Band
Darkthrone
Title
Sardonic Wrath
Type
LP/EP
Company
The End
YOR
2005
Style
Black
Popular Reviews
DARKTHRONE - SARDONIC WRATH - 2005 - The End Records
Track Listing1. Order Of The Ominous 2. Information Wants To Be Syndicated 3. Sjakk Matt Jesu Krist 4. Straightening Sharks In Heaven 5. Alle Gegen Alle 6. Man Tenker Sitt 7. Sacrificing To The God Of Doubt 8. Hate Is The Law 9. Rawness Obsolete |
It’s pretty obvious that listening or wearing a Darkthrone shirt has become a status symbol for the ever so clique-y world of underground metal. The mentality behind this phenomenon is that if you posses these materials it instantly makes you more “elite” than all the rest of your peers. Hell, it’s even starting to be noticed in mainstream metal when Phil Anselmo was caught wearing a “Transylvanian Hunger” shirt in Superjoint Ritual and Pantera promotional photos. One of my favorite lines from the absolutely hilarious “Rules of Black Metal” sums things up pretty nicely about Darkthrone’s presence in the black metal world.

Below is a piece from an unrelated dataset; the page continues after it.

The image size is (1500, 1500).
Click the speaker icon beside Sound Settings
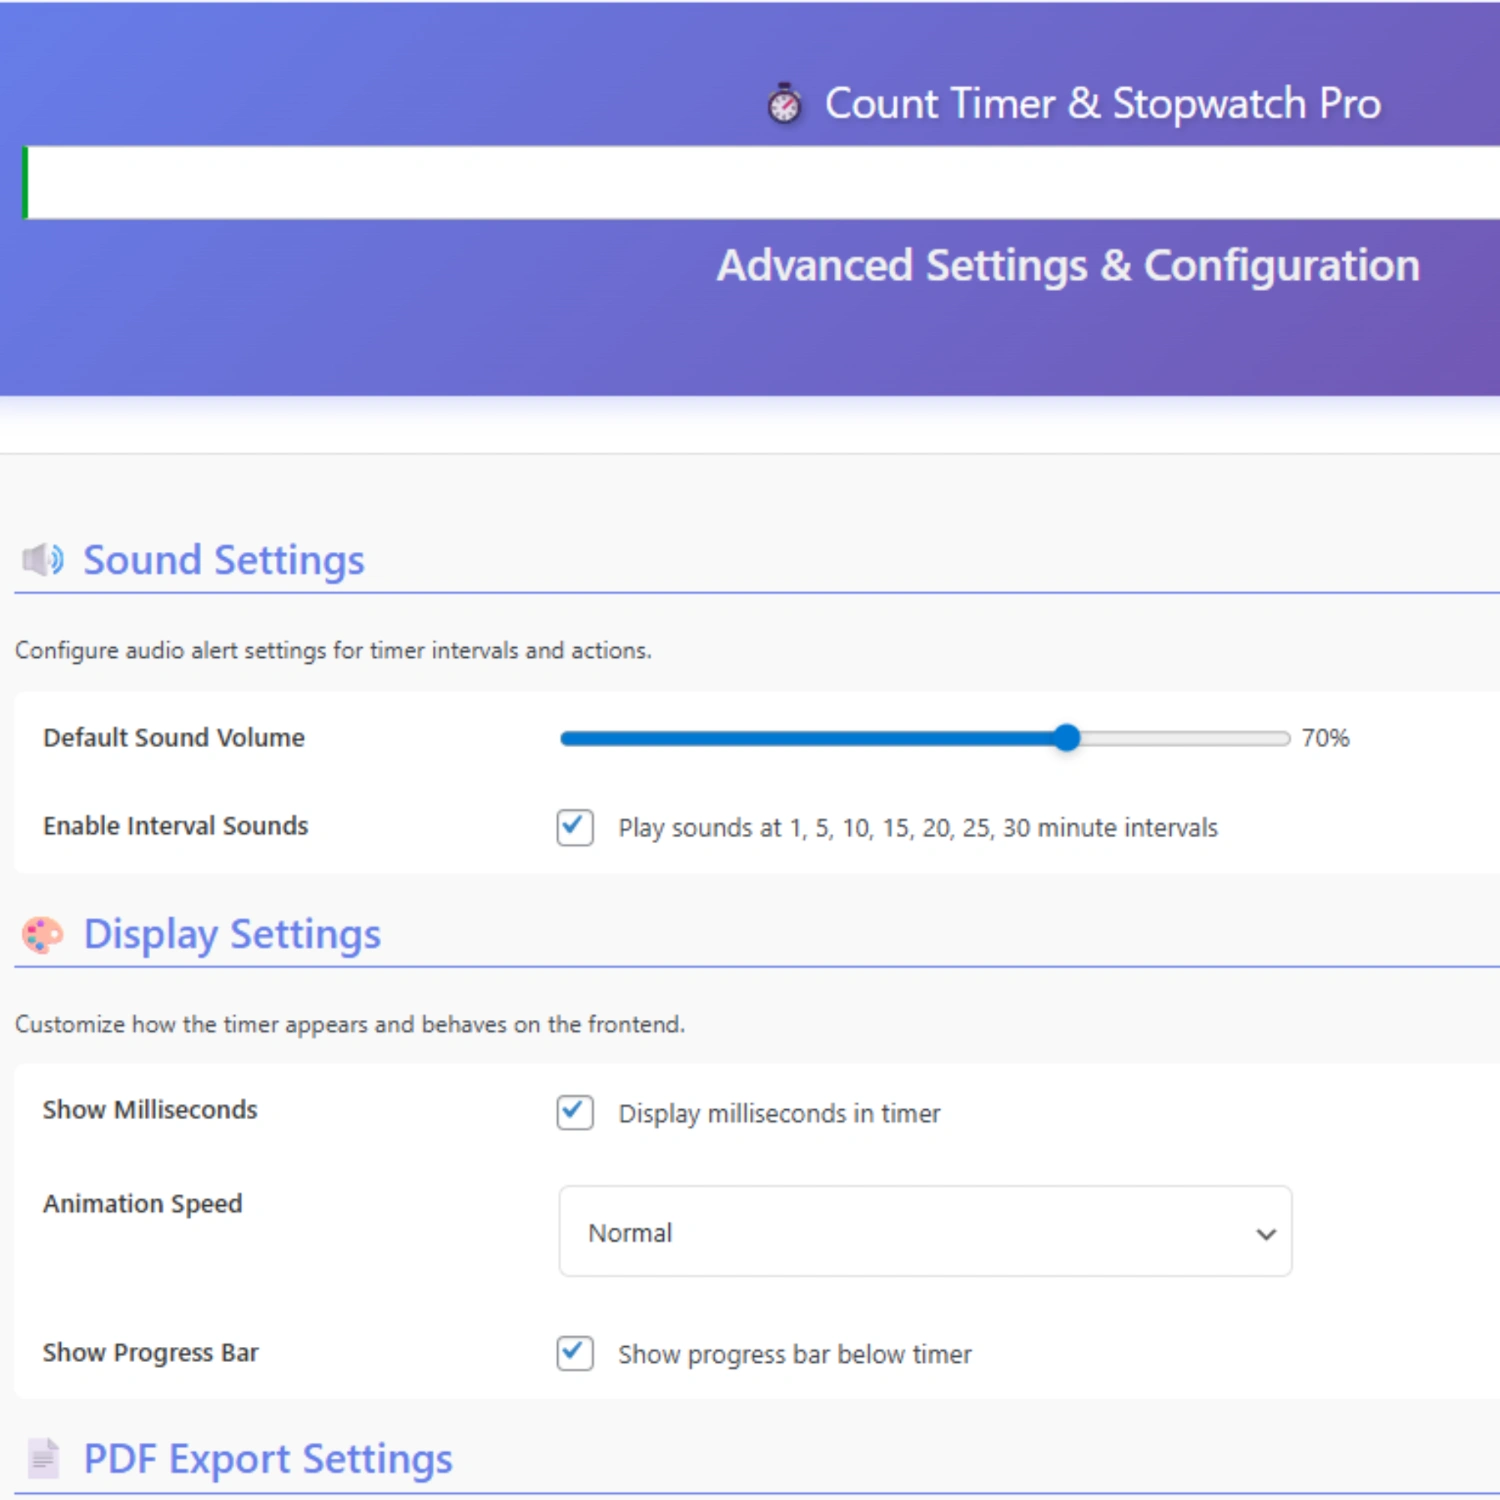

Rule #80 “Own every single Darkthrone album, listen to exactly none of them…”
Does this mean that Darkthrone is just underground trendy and musically invalid? Hell no! While the other founding black metal bands have either broken up of or progressed into different territories (with varying success). Nocturno Culto and Fenriz set the standard for what primitive black metal should always sound like: raw, obscure, and never EVER change.

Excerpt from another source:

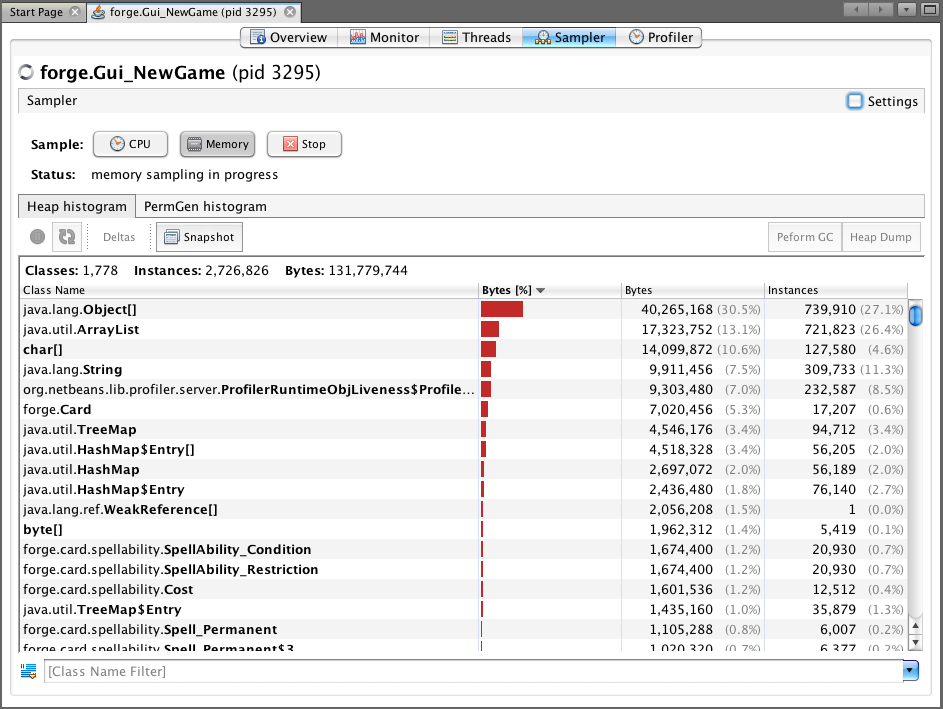Refresh the heap histogram results
943x709 pixels.
point(66,237)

When listening to "Sardonic Wrath", it’s easy to notice that they haven’t strayed very far from their initial style over the past fifteen years. But the subtle changes they’ve made on this new album have improved the band greatly. My biggest beef with some of Darkthrone’s earlier material is that they could occasionally fall into a habit of falling into monotonous repetitiveness, which can be considered trance-like and grim to some people or completely boring to others - pending on your mood at the time. But on this new album, Darkthrone has fine tuned their songwriting approach this time by compressing their riffs into shorter, more compact songs.

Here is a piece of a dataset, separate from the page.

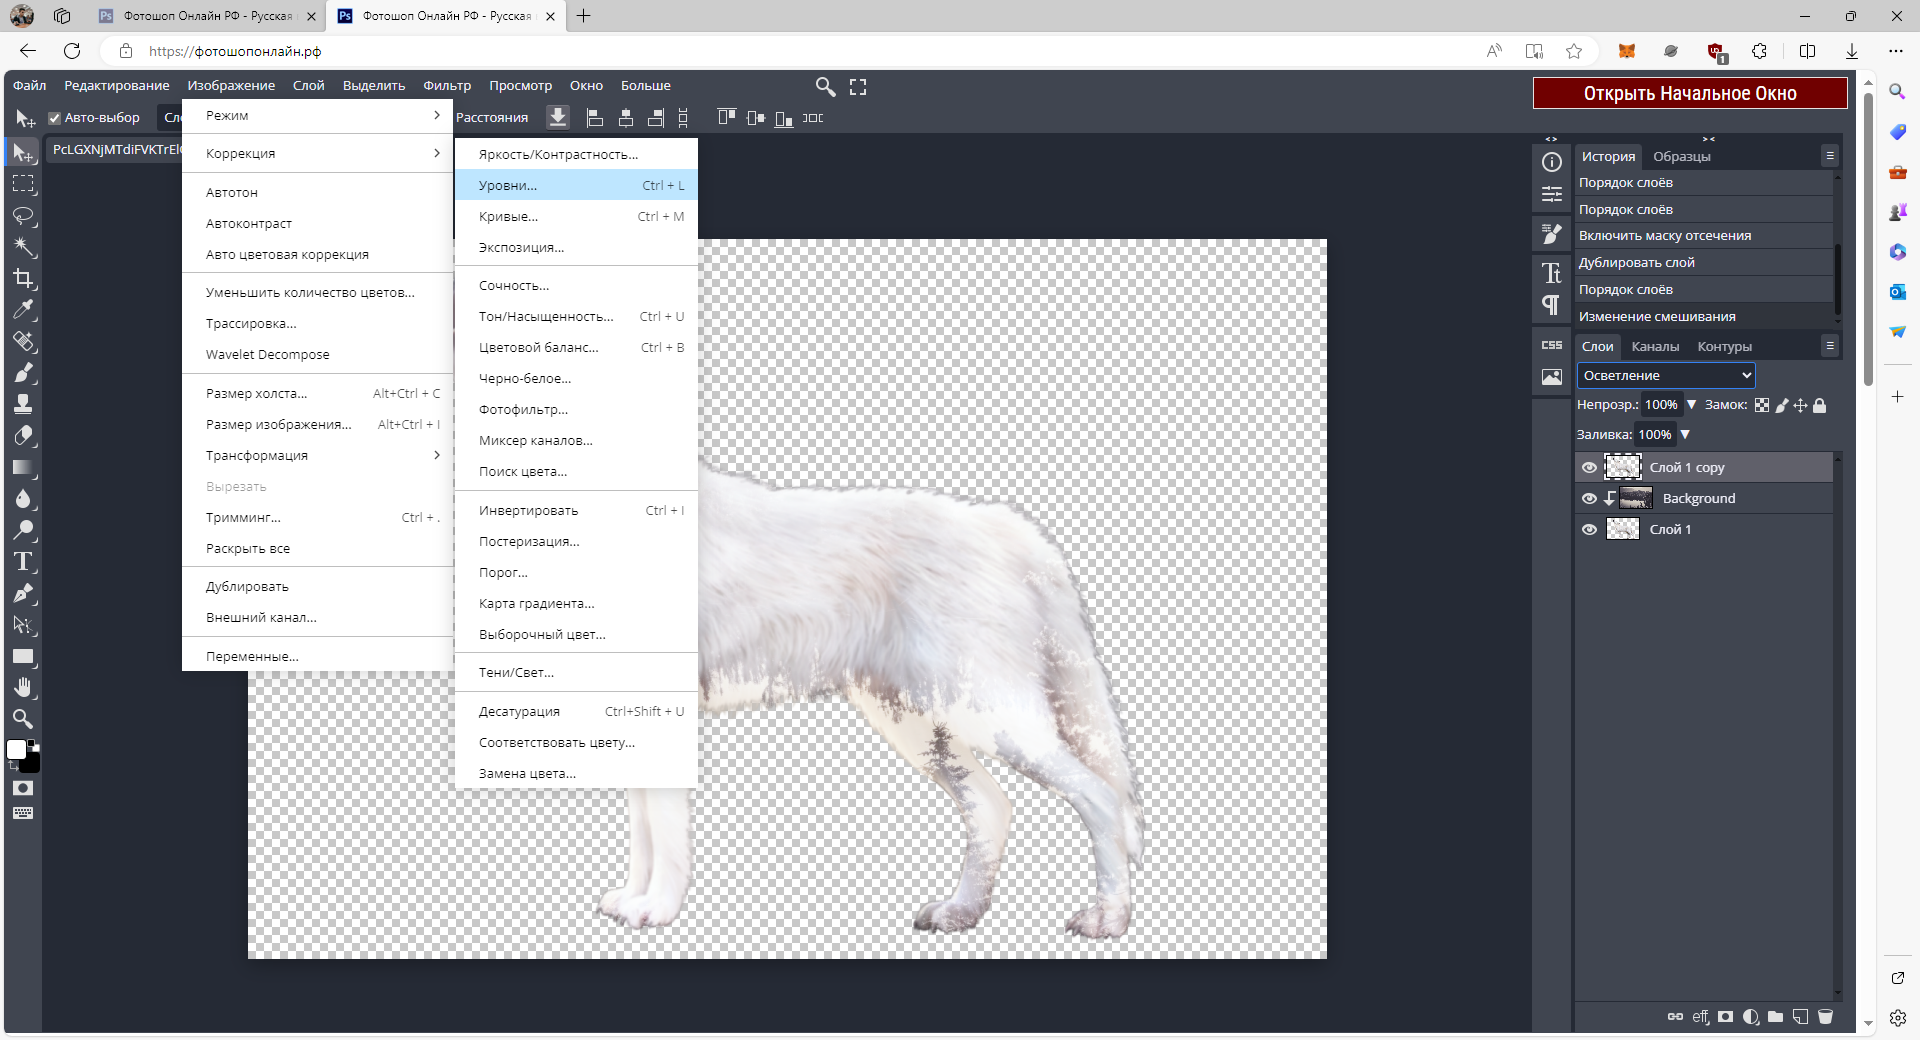Image resolution: width=1920 pixels, height=1040 pixels.
Task: Expand the Непрозр. opacity dropdown arrow
Action: tap(1691, 405)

With the raw primitive production and clocking in at barely half of an hour, "Sardonic Wrath’s" songs come at you fast and furious leaving you no time to catch your breath at all. The material is staggeringly aggressive, but there are still some really cool musical and vocal hooks that pop up throughout the entire album. One of my favorite songs is “Straightening Sharks in Heaven” which contains a nice mix of early era Voivod and Bathory with the ferocious dissonant guitar riffing with an almost military-like death march drumming by Fenriz. “Sacrificing to the God of Doubt,” which will make want to bang your head and hail Ancient Ones for such headbanging evilness. “Rawness Obsolete” is an absolutely unholy dirge-like doom number that closes out the album on such a cold and grim note. With this album it’s hard to pick the best songs, because this album is completely devoid of and any filler songs whatsoever, it gets right to the point and then leaves you wanting more.
While some black metal bands will spend six months in the studio, going vastly over budget with gratuitous overdubs of keyboard tracks, massively triggered drums, and ever present wispy female vocal parts. Darkthrone recorded and mixed this album in twenty-six hours FLAT and it sounds leagues better than releases by those other so-called black metal bands coming out these days. I can honestly say that this is easily one of my favorite releases to come out this year; this is truly a relevant and powerful release.